You can either look at the documentation here, or you can try this out for yourself using the DocumentCreationTest sample code which is one of the many samples that ship with the SDK.DocumentCreationTest takes you through the steps of creating a PDF entirely within code, and allows you to tightly specify exactly how things are laid out.
Figure 2 - A small part of the code needed to create a PDF.
Figure 3 - The generated document.
For most users, the amount of work needed to develop, and maintain, the code for directly creating documents in this way would not be viable. If, however, you require very simple documents, and you have the skills to implement it, then this might be an option.
Many software products offer the ability to create reports in HTML format, straight out of the box. These reports can look great and potentially may be responsive, allowing them to be used on mobile devices as well as on a computer monitor.
HTML is a well understood format and skilled web designers can use CSS and other techniques to create complex yet intuitive reports. Furthermore, extending existing code to add a new reporting mechanism that generates HTML is a hugely simpler prospect, supported by many libraries to speed the process, than implementing the same reports directly in PDF.
Figure 4 - A simple HTML based report.
In fact, HTML based reports are limited only by your imagination.
What is more, if your interest is primarily text, then you can even just use an XSLT transform to take XML based data and convert it into HTML.
However, while an HTML based report may be aesthetically pleasing, if the intention is that it should look the same to everyone then it is not ideal. The great strength of HTML - that it can reflow and be responsive - is also a weakness. What looks good on one device, may not look good on a device with a different screen size.
Thankfully, converting from the plasticity of HTML to the consistency of PDF is easy, and is covered by two alternatives from the Apryse stable.
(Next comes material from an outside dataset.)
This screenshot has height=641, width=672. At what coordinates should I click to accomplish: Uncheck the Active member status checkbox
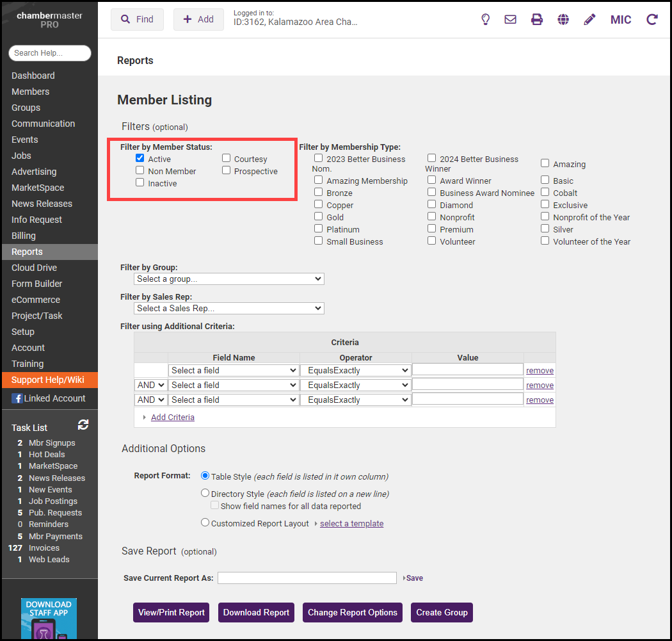pyautogui.click(x=140, y=158)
Furthermore, the generated document can, if required, be PDF/A compliant meaning that it will still be readable in years to come, and also PDF/UA compliant with accessibility regulations across the globe such as ADA, EAA, AODA and so on.
As mentioned earlier, the Apryse SDK ships with samples. One of these demonstrates the conversion of HTML into PDF. This sample requires an additional module - HTML2PDF -to be downloaded. There are versions available for Linux, macOS and Windows.
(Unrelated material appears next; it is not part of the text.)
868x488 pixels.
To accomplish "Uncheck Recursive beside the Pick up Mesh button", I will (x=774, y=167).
Within the sample test files is once called simple-webpage.html. We will look at how to convert that into a PDF using C#.
Figure 5- A simple web page containing images and text.
Once the HTML2PDF module is available, the generation of a PDF from the HTML is trivial:
using (PDFDoc doc = new PDFDoc())
// now convert a web page, sending generated PDF pages to doc
After a few seconds the PDF will be generated, which can then be shared and will look the same to everyone, irrespective of the device that they are using (provided that the user has the required fonts installed). Even if they don’t have the required fonts, the Apryse WebViewer can be used to automatically use the required fonts.
Figure 6 - A PDF created from HTML.
The iText library is available for Java or .NET, and can be downloaded from the iText website or various locations including Maven and NuGet. You’ll also need the pdfHTML add-on module, though once downloaded the actual generation of the PDF is straightforward:
using (FileStream htmlSource = File.Open("simple-webpage.html", FileMode.Open))
using (FileStream pdfDest = File.Open("output.pdf", FileMod.Create))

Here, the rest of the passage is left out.